----- Passage shown
After more than 40 years of asbestos litigation, most of the companies responsible for asbestos exposure in the workplace have gone out of business. Many would say that’s a good thing. They might also argue that the massive trust system that’s been set up to collect resources from companies that have gone bankrupt is a good thing. The mission of these bankruptcy trusts- to ensure that asbestos victims are fairly compensated- is certainly a noble one, and it is imperative that this system operates with efficiency, transparency and accountability. The problem is that under the current rules and management system, that is not happening. And when some personal injury lawyers “game the system,” some asbestos victims who are truly injured may not get the compensation they deserve at a time when they really need it.
Today, it’s estimated more than 60 different trusts have been established to collectively form a $38 billion privately funded asbestos personal injury compensation system that operates with very little oversight. Most of these trusts are run by the very same plaintiffs’ attorneys who profit from them, in essence allowing the “fox to guard the hen house.”
----------
----- Information shown
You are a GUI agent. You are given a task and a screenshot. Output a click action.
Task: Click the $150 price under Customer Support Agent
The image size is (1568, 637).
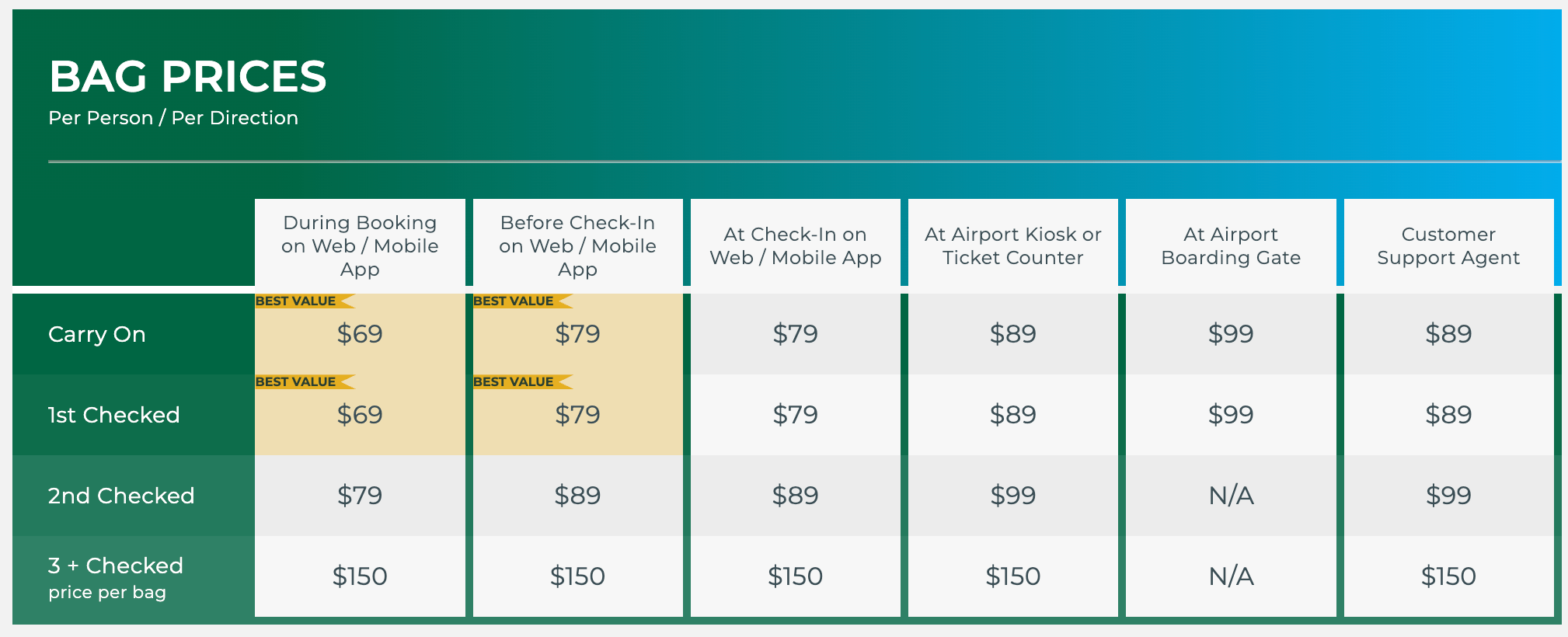(1448, 576)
----------
- Required task
Continue the commentary on asbestos bankruptcy trusts from its last sentence onward, in the same voice.

- Result of this task
Furthermore, a lack of coordination between the trusts and the tort system allows asbestos claimants to “double dip”—or recover twice for the same injury. In fact, it seems the current process actually provides a financial incentive for plaintiffs’ lawyers to “game the system” by recovering once in the tort system and then again from the bankruptcy trusts. Because their contingency fees are based on payouts, these plaintiffs’ attorneys have no incentive to ensure that applicants for compensation were actually harmed, or, if they were, to prove that it was because of a particular product. Their only incentive is to rake in as much as possible from this $38 billion cash cow.
This abuse can delay the process of recovery for existing asbestos claimants and unnecessarily deplete the amount of resources available to future claimants.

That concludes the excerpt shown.